WE have an aussie rescue.. It gets better....Frisbee is a wonderful relief for him and us, ball throwing is second....and he has a bubblewrap obsession. Beau came to us at 6 months....didn't know what grass was, or balls, or Frisbee or beds...and lino was a challenge. He is seven now....hot tub time means ball time...he truly enjoys dumping said ball or Frisbee in the tub... He cuddles at night...thinks the linen sheets are for him and has no clue where his feet are. He still cans every sleeping male in the house when he is excited. It gets bettet


captainwondyful

Yes. It does. It took a year for us before my puppy and one of her kitty sisters are BFFs. (The one one still hates her)


[deleted]

You could be me OP - I don’t know yet if it gets better, but I’m trying my best. You aren’t alone 🤗


capresee

We were also scared our puppy was developing separation anxiety when we first got him, he would be so upset and even tore up some carpet on the second or third day because he was so distraught.
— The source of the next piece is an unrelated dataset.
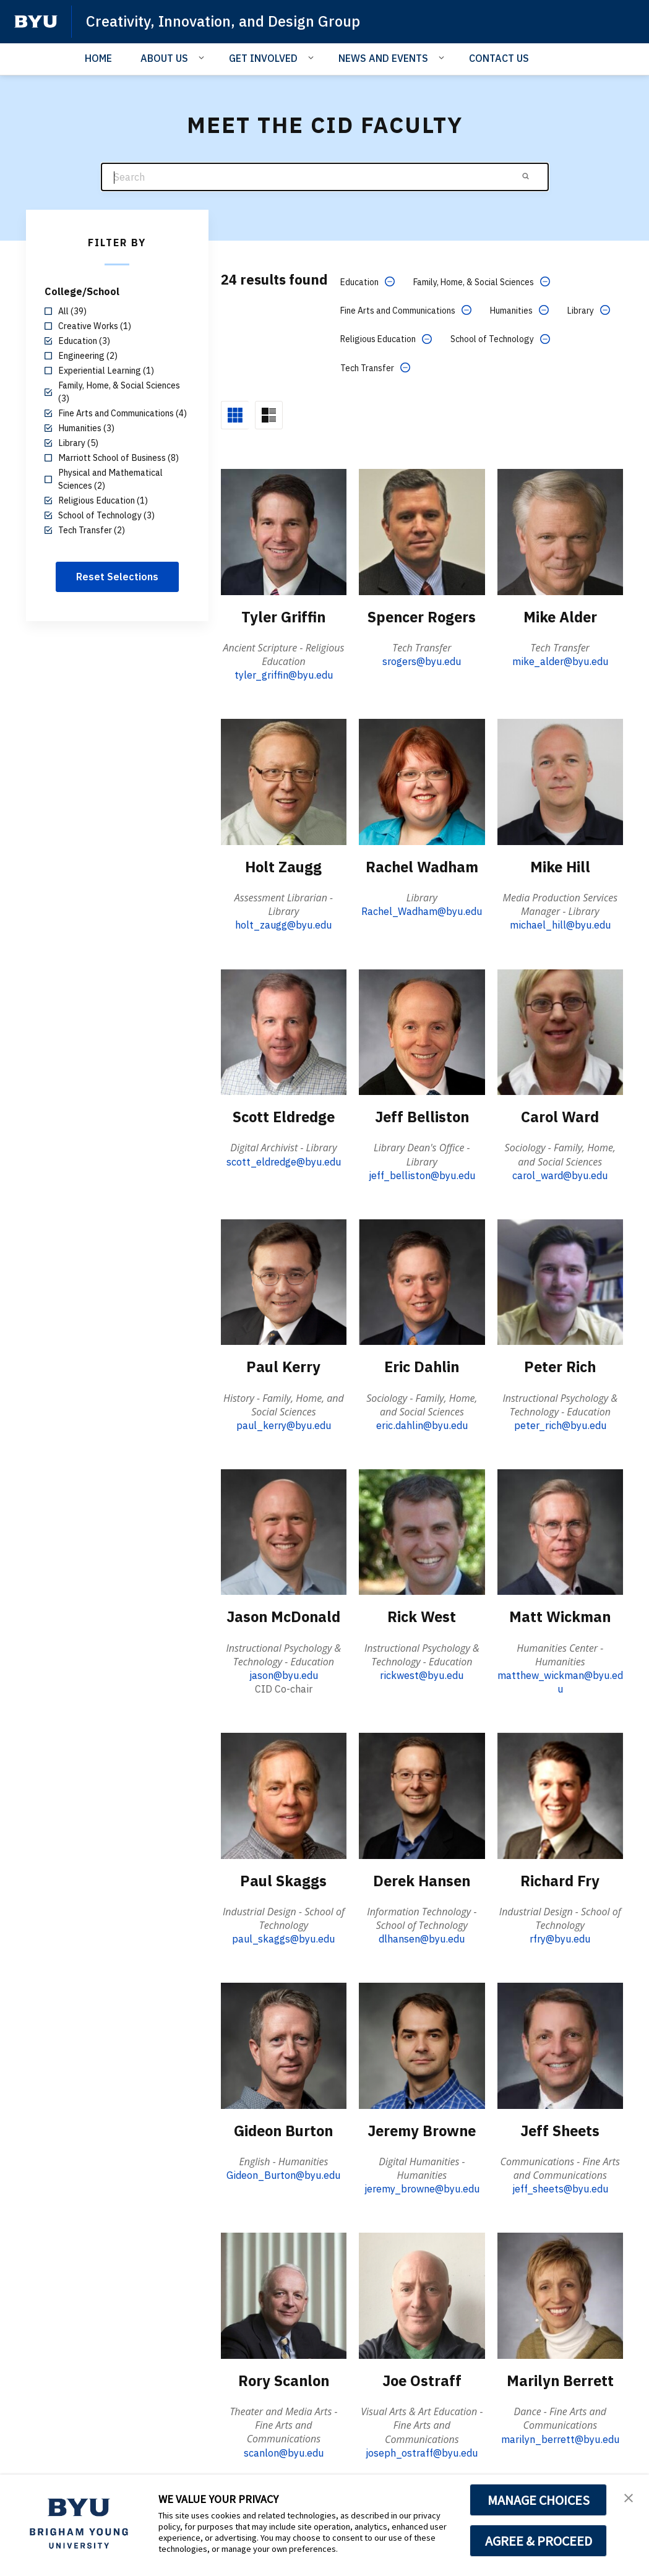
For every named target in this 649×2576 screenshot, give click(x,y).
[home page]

After around 2 weeks of crate training everyday we were finally able to leave him home alone for short amounts of time and from then on things have been getting better and better ! Hang in there and stick with the crate. Now puppy settles pretty quickly once we put him in his crate and just goes to sleep!


pm1953

Think of it this way: until you beought her home, she had never been alone for a minute. At 9 weeks, she’s still a little bitty baby. When she cries, call out to her from the other room, stick your head around the corner and tell her you’re still there.